TASKS TO CARRY OUT:
1. Decide whether each statement (a), (b), and (c) agrees with the soap base thread, answering yes or no and quoting the deciding words of the soap base thread. (a) Zeus found that the Stephenson crystal base dried out the skin. (b) Saintlysoaper preferred the Brambleberry bases to the Kay's bases. (c) dibbles said the BB low sweat base is easier to work with.
2. Output the part of the soap base thread from "## Zeus (Feb" up to and including "test them out.", word for word.

# Start of TEXT SECTION

# M&p preference



## Zeus (Feb 29, 2016)

Hey all,

Just curious what everybody's preference is for m&p bases. I purchased Organic Stephensons crystal nco. Of the few reviews, all of them being 5 star, everyone talked about how much they like it. Personally, its not what it's cracked up to be and dries out our skin. It will probably be good for summer time, but it's not for winter. I'm looking for a good all around base without having to buy a bunch of different kinds to test them out. 

Zeus


----------



## Saintlysoaper (Feb 29, 2016)

I liked the Kay's soap bases more than Stephenson and definately more than the brambleberry ones.  The ingredients on the label don't look so appealing though


----------



## Jhonywalker4090 (Mar 1, 2016)

I know you said you don't want to buy a bunch of different bases but I know BB and at least one other site has sample packs you can buy that way you get a small amount of different types and see what works best for you and your family.


----------



## lisamaliga (Mar 5, 2016)

Have you tried SFIC? I've used them as much as Stephenson and I really like the bases. They melt very well. Here's their ingredient list:
http://www.sficcorp.com/images/7a3d989522e514db60bc75023d0a3fab.pdf

Brambleberry [BB] carries the SFIC bases.


----------



## lsg (Mar 5, 2016)

I make my own base most of the time.


----------



## dibbles (Mar 5, 2016)

I agree - SFIC was the best base I have tried. I especially liked the goat milk base and the honey base, and I think there was a hemp base I especially loved as well. I haven't bought M&P for awhile, so I don't know if they still make the hemp base. I've also used BB low sweat base, which is great for the humid summer months. It is pickier to work with, and I think it is a little more drying too.


----------



## Soapsavvy (Mar 9, 2016)

Dibbles I got my  Hemp, Shea, and Goats milk base  a few weeks ago from Natures Garden. I haven't used any of my bases yet, but I'll report back when I do. I'm also wondering since the topic is being discussed, what do others add to a M&P ( when they feel it kinda inferior)  to make it more moisturizing instead of having to buy a completely different product?

# End of TEXT SECTION
# Start of DATA LINES

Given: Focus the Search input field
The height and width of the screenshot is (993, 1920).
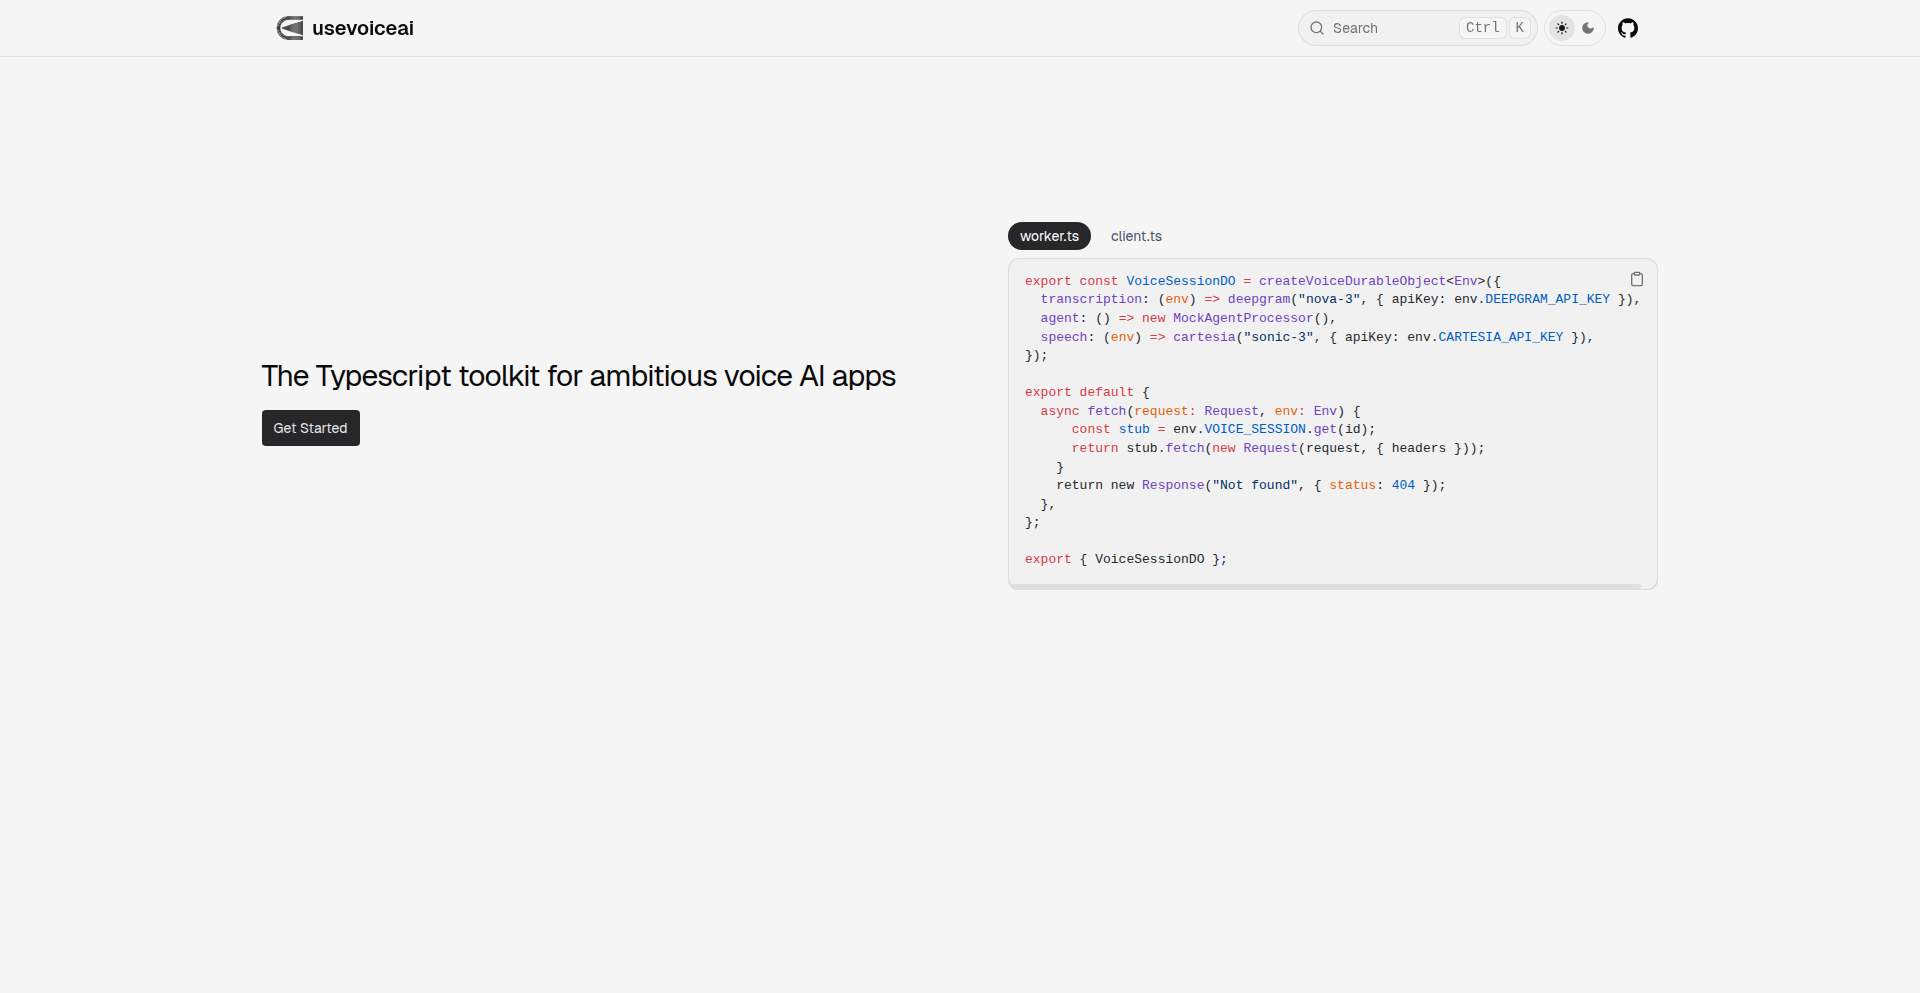Looking at the screenshot, I should [1390, 28].
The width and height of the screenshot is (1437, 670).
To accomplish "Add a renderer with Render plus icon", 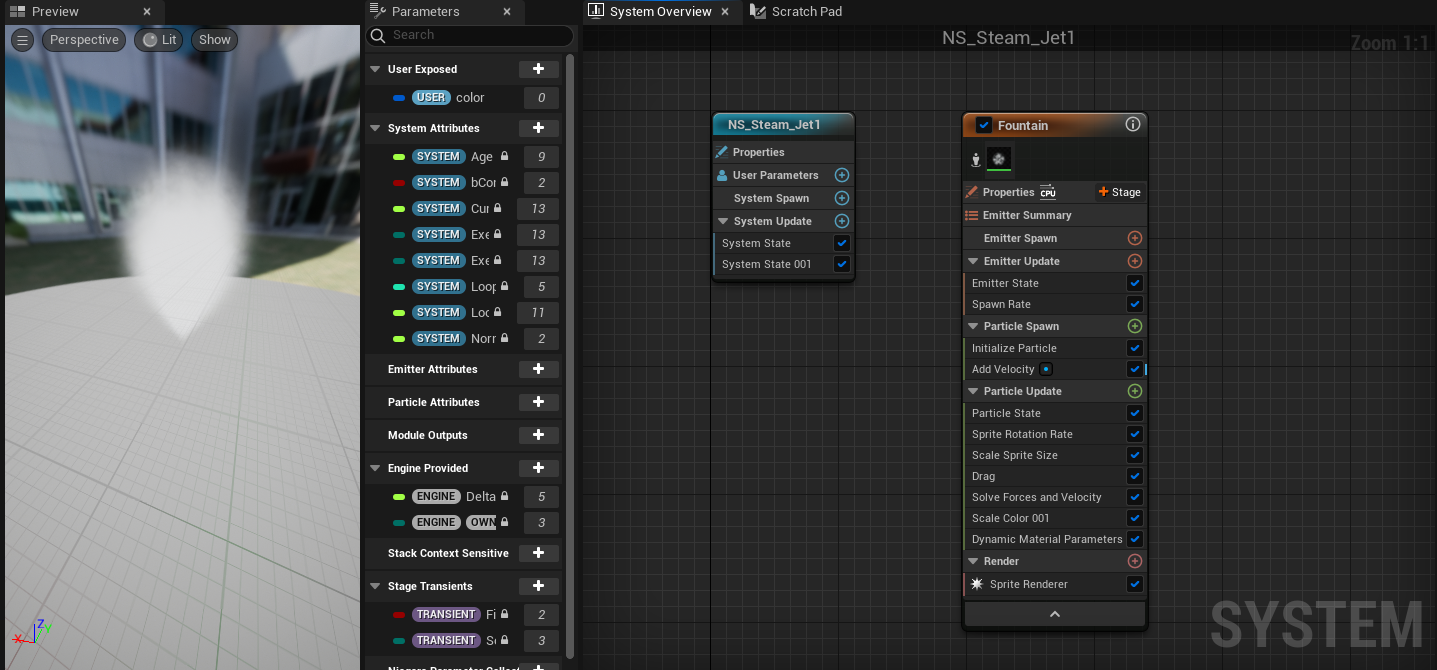I will [1134, 561].
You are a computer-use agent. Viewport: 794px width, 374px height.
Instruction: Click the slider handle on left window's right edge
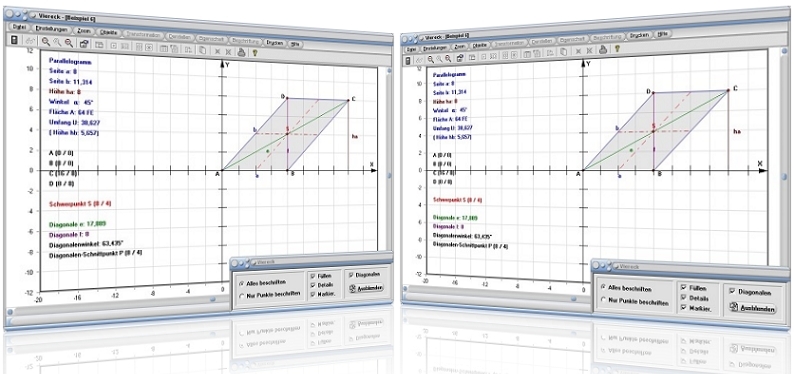389,176
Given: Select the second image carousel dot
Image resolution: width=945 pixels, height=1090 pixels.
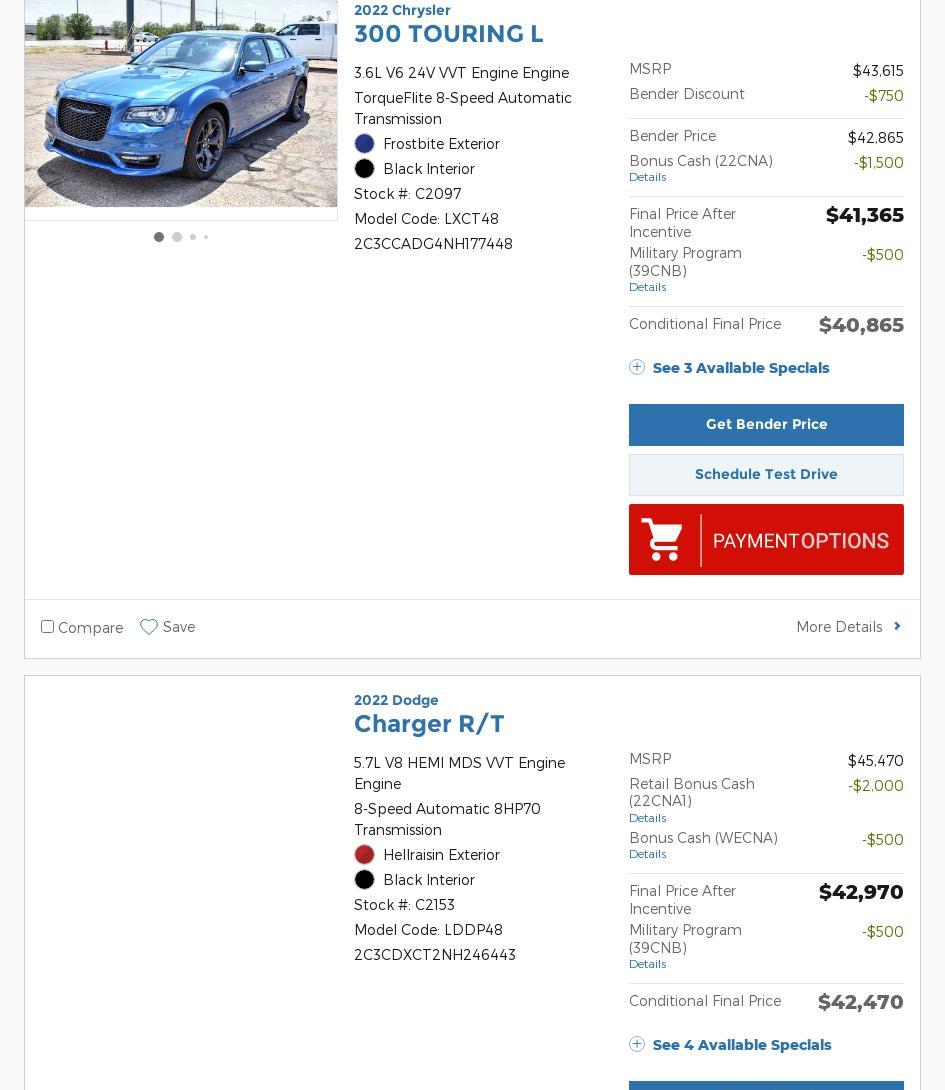Looking at the screenshot, I should 177,237.
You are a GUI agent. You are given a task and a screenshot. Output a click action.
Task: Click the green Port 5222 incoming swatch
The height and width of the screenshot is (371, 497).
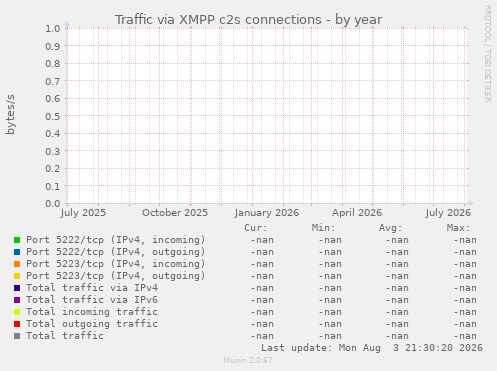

# End of DATA LINES

ANSWERS TO THE PROBLEMS:
1.
(a) Yes: "Personally, its not what it's cracked up to be and dries out our skin."
(b) No: "I liked the Kay's soap bases more than Stephenson and definately more than the brambleberry ones."
(c) No: "It is pickier to work with, and I think it is a little more drying too."

2.
## Zeus (Feb 29, 2016)

Hey all,

Just curious what everybody's preference is for m&p bases. I purchased Organic Stephensons crystal nco. Of the few reviews, all of them being 5 star, everyone talked about how much they like it. Personally, its not what it's cracked up to be and dries out our skin. It will probably be good for summer time, but it's not for winter. I'm looking for a good all around base without having to buy a bunch of different kinds to test them out.